La tercera guerra mundial
Ismael Grasa
30 enero, 2002 01:00Ismael Grasa
En los últimos años se puso de moda una novela anoréxica que trataba de ser la respuesta al ritmo de la vida moderna y a la competencia audiovisual. Este tipo de relato, escueto de contenido y de enunciación muy simple, no ha prosperado pero de vez en cuando resurge. Ante tales textos, no sé deslindar bien cuánto deben al cultivo deliberado y novedoso de una estética finisecular (del siglo XX) y cuánto a la incapacidad para tramar una buena historia y sostenerla. Esto me ocurre con La Tercera Guerra Mundial, una sugestiva novela de Ismael Grasa con mucho encanto por el modo de contar las peripecias y por su mordaz minimalismo de hechos cotidianos; pero que da la impresión de quedarse corta al no lograr convertir su parca sustancia en la metáfora de la vida que busca. Se ve que el joven autor aragonés practica un selectivismo anecdótico estricto y que los datos al parecer irrelevantes acumulados tienen una intencionalidad disimulada, y, sin embargo, la impresión final no se traduce en una revelación de la existencia distinta de la que halla un discreto observador. Porque Grasa se atiene a una observación de comportamientos y situaciones de un ámbito reducido y de un tiempo acotado.

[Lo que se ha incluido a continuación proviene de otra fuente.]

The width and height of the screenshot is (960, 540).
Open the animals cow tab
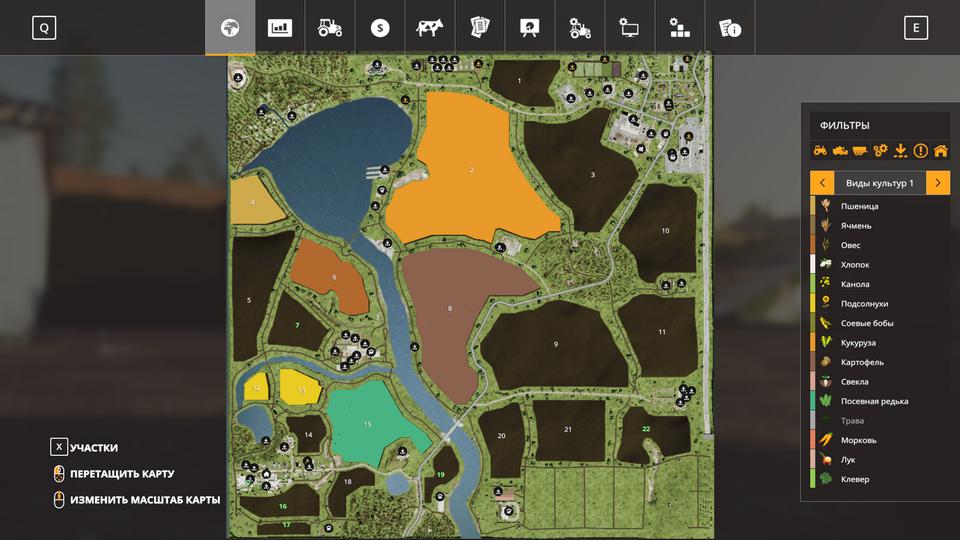point(430,28)
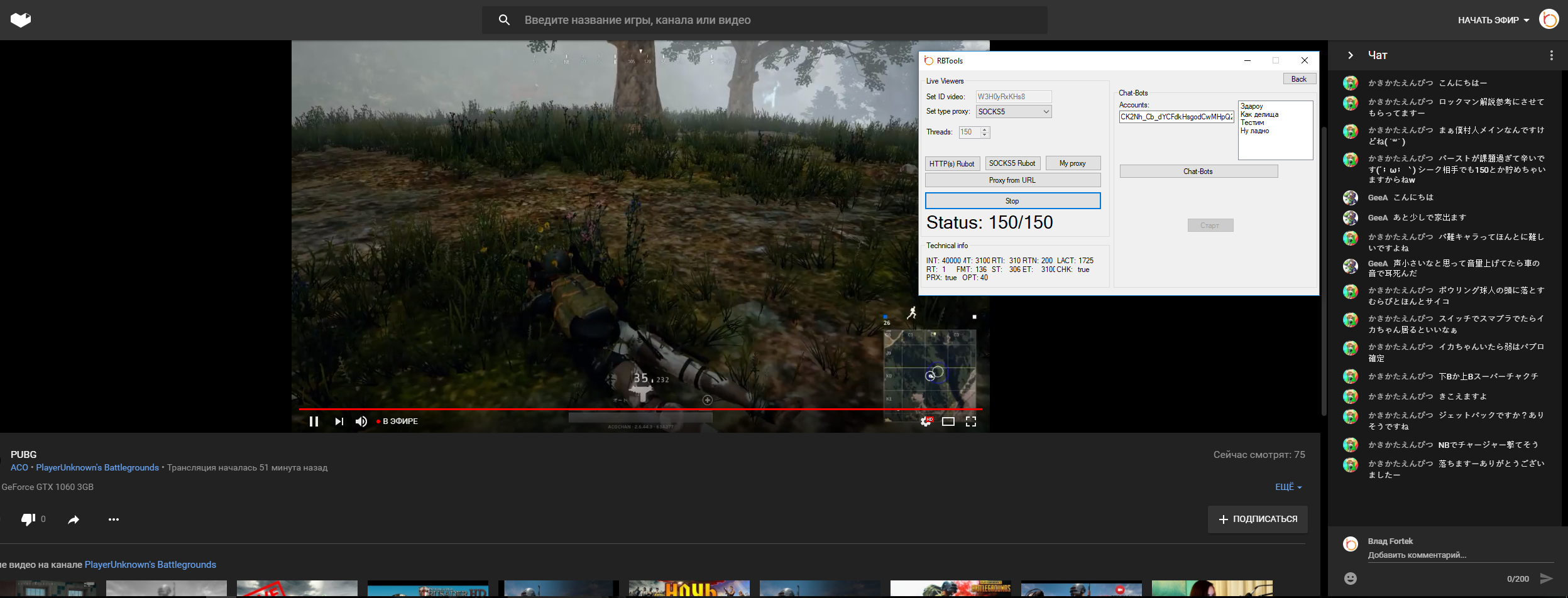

El ámbito (una localidad oscense) se abre a algún otro espacio, pero resalta su condición de pequeño y cerrado. El tiempo se puntualiza mediante la anotación de hechos relevantes.Todo ello llega por medio de la voz de un narrador en primera persona que ocupa la mayor parte de la novela y se empareda entre dos mínimos pasajes en tercera persona que conciden en referir dos viajes distantes en el tiempo a la playa de Salou. El yo narrador funciona como protagonista y testigo, y ensarta pequeñas secuencias cada una con su propio titulillo que semejan una "colmena" urbana actual. Se pasa así a un protagonismo múltiple con unos cuantos personajes más frecuentes y con otros esporádicos. Entre todos sale un retrato colectivo con un primer plano de inanidad, rutina y desaliento, y sobre el fondo de un mundo exterior amenazante.
Ese retrato coral constituye la materia del relato de Grasa con el propósito de reconstruir un ambiente. Esa percepción costumbrista se completa con algún motivo insistente y con tal bagaje de conjunto se traza un cuadro de alcance moral. El testimonio siempre parece atenerse a un realismo inmediato, pero se abre a elementos imaginativos, con buena carga irónica, y se completa con otros datos de valor simbólico. Esta mezcla de objetivismo de la mirada y de conductismo psicológico se trasmite por medio de una frase lacónica y sencilla, dominada por los verbos y escasa en adjetivaciones.
Con estos parcos materiales Grasa pretende dar espesor a una sustancia delgada. Es mucho más lo que insinúa que lo que muestra. Y deja en manos del destinatario completar el sentido de un texto que sugiere más que explicita. Comparte el autor el afán de la novela de la pasada centuria por desacreditar el interés por la anécdota, pero en el fondo ésta no falta. Grasa vuelca su atención en el modo de disponerlos, fragmentados, como reflejo de un mundo algo caótico. Si esa es su meta, la consigue, aunque paga el precio de que, al final, su radiografía no penetre bajo la piel de la realidad.